The snow that had tumbled down overnight was fresh and light, just enough to transform the back woods into a magical winter forest. Pure white wonder, the afternoon sun glinted through the cathedral of pines that towered atop the ridge above our little house on High Street.

“Who wants to go for a snowy woods walk?” I called through the house, knowing that it might be our last chance before moving. Only my youngest sons — ages 5 and 2 — were home, along with our oldest, 18-year-old Judah, who is on school break during his freshmen year of college.

Small feet came running down the hall, followed by the creak of Judah’s door. “I don’t know,” he said.

“Come on.” I remembered the first time I took him on the back trails in winter. He was not yet 2 and insisted on trudging through the waisthigh drifts rather than being pulled in a sled.

He and our other children — ages 16 and 12, who were at school — and I had spent so many hours enjoying these woods, I wanted to say goodbye together. Whether facing a move, a change in employment, a drifting relationship, or bidding a final farewell to a loved one, it is important to say goodbye well. That is because the words we speak and the ways we commemorate life’s passages have the power to convey a blessing.

A common sacrament in Bible times, bestowing a benediction was a powerful ritual, such as Isaac’s deathbed blessing of his younger son Jacob. “Haven’t you saved even one blessing for me?” his older brother Esau cried.

When I was younger, my mom, who became a Biblical scholar and minister, spoke of the special significance of a parent passing down a blessing to his or her children and how many parents miss it.

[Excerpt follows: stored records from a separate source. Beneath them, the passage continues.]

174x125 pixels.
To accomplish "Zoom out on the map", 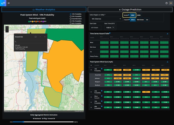I will tap(7, 31).
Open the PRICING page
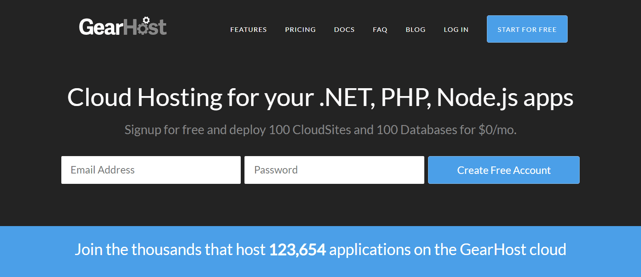The height and width of the screenshot is (277, 641). 300,29

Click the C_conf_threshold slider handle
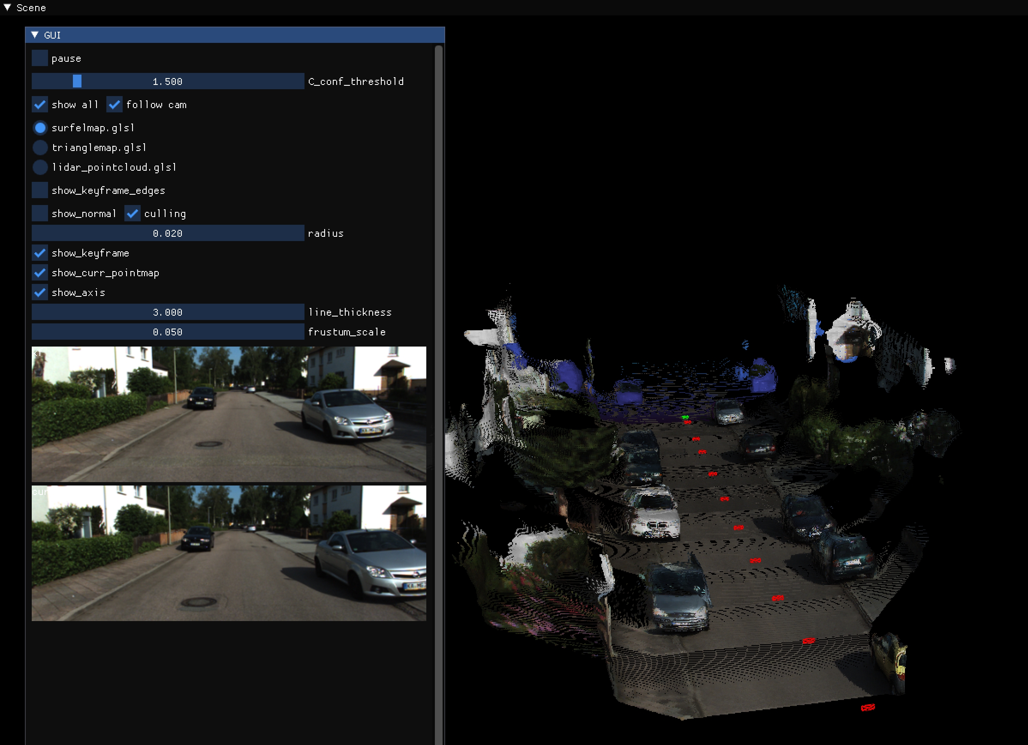77,81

One year ago, a few days before she died, we spoke of how she was feeling and when I would see her again. Neither of us knew how little time she had left, when her words quietly drifted and I realized that she was no longer talking to me. She was talking to God, praying a blessing over me. It was one of our last conversations, and although I didn’t write down her words, I know they are recorded in eternity.

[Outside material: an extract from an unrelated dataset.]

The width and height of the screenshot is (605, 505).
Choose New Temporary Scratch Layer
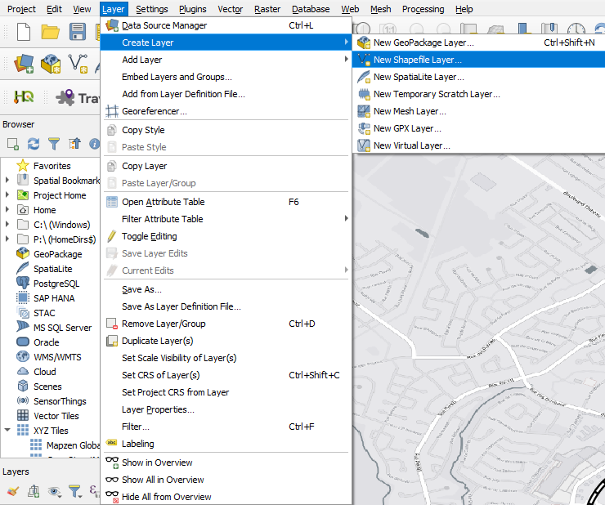coord(436,94)
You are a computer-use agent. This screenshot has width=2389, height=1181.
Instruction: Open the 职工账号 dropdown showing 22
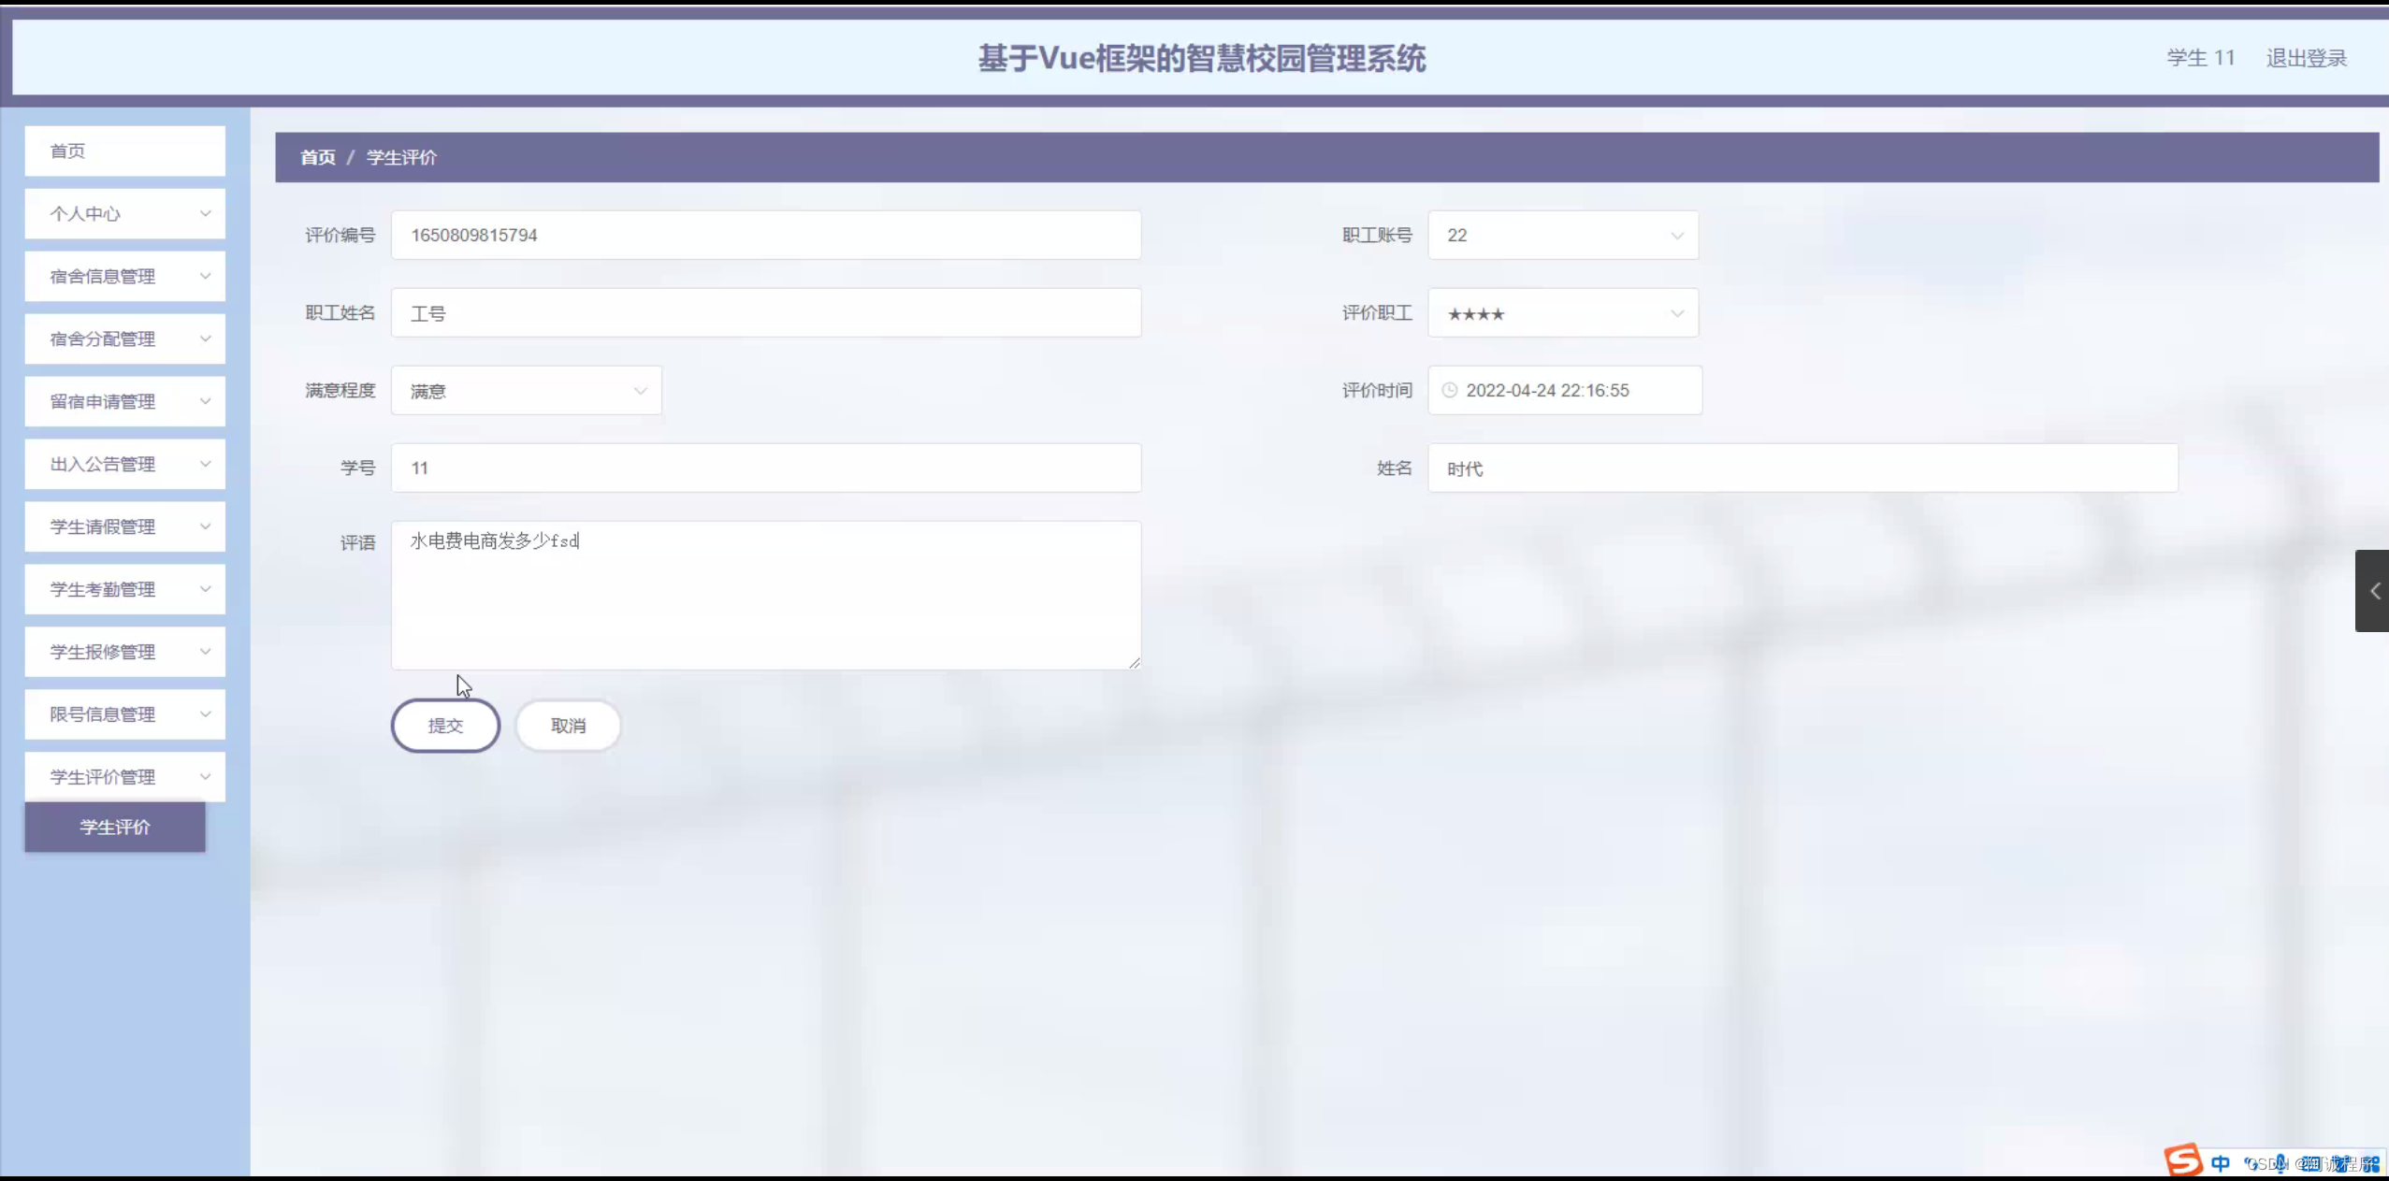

And so it was, last week, that I zipped up my jacket and hoisted 2-year-old Ezra into the pack carrier and headed outside. Following the trail of my other sons’ boot prints, I called our golden retriever, Sushi, and hiked up the hill as ice-crystals showered down around us. Avoiding concealed pools of water, we followed a logging road to a clearing high above our city.

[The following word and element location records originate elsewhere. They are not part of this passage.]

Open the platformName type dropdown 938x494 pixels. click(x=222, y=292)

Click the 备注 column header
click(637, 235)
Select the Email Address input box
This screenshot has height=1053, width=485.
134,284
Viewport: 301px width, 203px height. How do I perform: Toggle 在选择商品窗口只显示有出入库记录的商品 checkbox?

The mile-off, red-andwhite tip of the shipyard crane winked at us through the shaggy pines as I lifted my face toward the clear blue sky and thanked God for these woods, for our time in this house and for what was to come. Then I prayed a blessing on those who would come after us before snapping a photo of my 6-foot son trudging through the snow beside his little brother and starting down hill for the final time.